My primary care doctor say the report, took into account I have about every symptom of MS possible for diagnosis, and said I had Multiple Sclerosis. Now this guy is saying to me he "thinks" that's what it is but wants to rule out things I have NO symptoms of, or even MRI results to suppot. Keep in mind, as I was telling this neurologist about all my cognitive issues (in tears no less), he was very gently nodding and reassuring me they are all very much to be expected "with brain lesions indicating MS as you have". But then turns around and wants to do a spinal tap? I have done my homework. A spinal tap does not positively identify MS. In fact, nothing does or can, it's a matter of having enough symptoms and results that match the factors of it. All a spinal tap will tell you is if there is an excess of protein in the spinal fluid associated with MS. So isn't the fact I am like a text book of MS symptoms enough? Or the MRI doctor specifically saying the lesions are indicative of MS? It was for my primary doctor- why not him?

THEN... he makes the appointments for the electrical impulse and eye speed test. SIX WEEKS FROM NOW! AND tells me he'll see me TWO WEEKS AFTER THE SPINAL TAP!!! This guy wants me to wait a minimum of 8 freak'n more weeks??? Are you kidding me??? I can not go another 2 months untreated. I need to be on medication NOW. This just blows my mind.
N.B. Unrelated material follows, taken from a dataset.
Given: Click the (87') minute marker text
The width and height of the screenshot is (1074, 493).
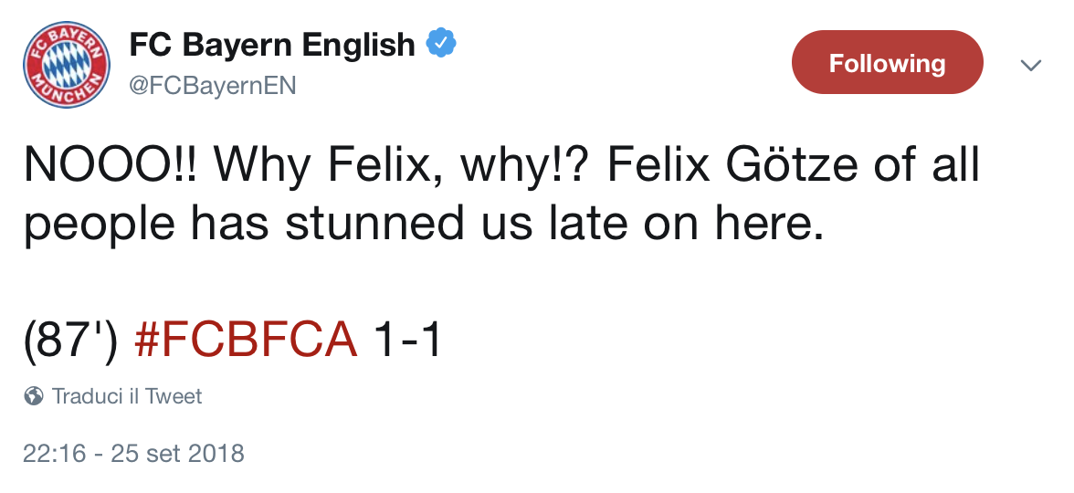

How can this man think this is even remotely acceptable? I am in hell, and he wants to put me back into limbo just so I can sit and get even worse in the meantime????

So yeah... I am so frustrated and angry right now I can't see straight. (no pun intended on the wonky eyesight, lol) Wayne is livid as well. We both agree to go to the next doctor on the 17th. If she also wants a spinal tap- fine I'll go through with it. But, it will be via her office, not this guy's office today. I just don't trust this guy, and with something as serious as Multiple Sclerosis, I can not be under the care of a man that doesn't listen and thinks making me wait extra months untreated is somehow ok.

That is where I am at... it's not a good place, but where I am regardless. *sighs*

I'll update more after I talk to my primary doctor about what happened today.

Take care all :

1 comment:

  1. Hi I'm Mary, Melissa's mom. In order to fully understand this last blog, you have to understand that Melissa is one of the best spellers, has an incredible vocabulary, and tested out of college English classes....she's extremely smart. She’s fast witted, NEVER at a loss for words or a quick comeback and has the ability to put someone in their place quick, fast, and in a hurry…believe me, I know this for a first hand…lol. For her mind to be doing this is absolutely her living hell. She’d cope easier with physical issues than with this.

    I love you Melissa, hang in there. You have a huge family pulling for you and praying for you. We’ll do whatever it takes to help you regain some quality of life. Don’t give up because I’m certainly not going to.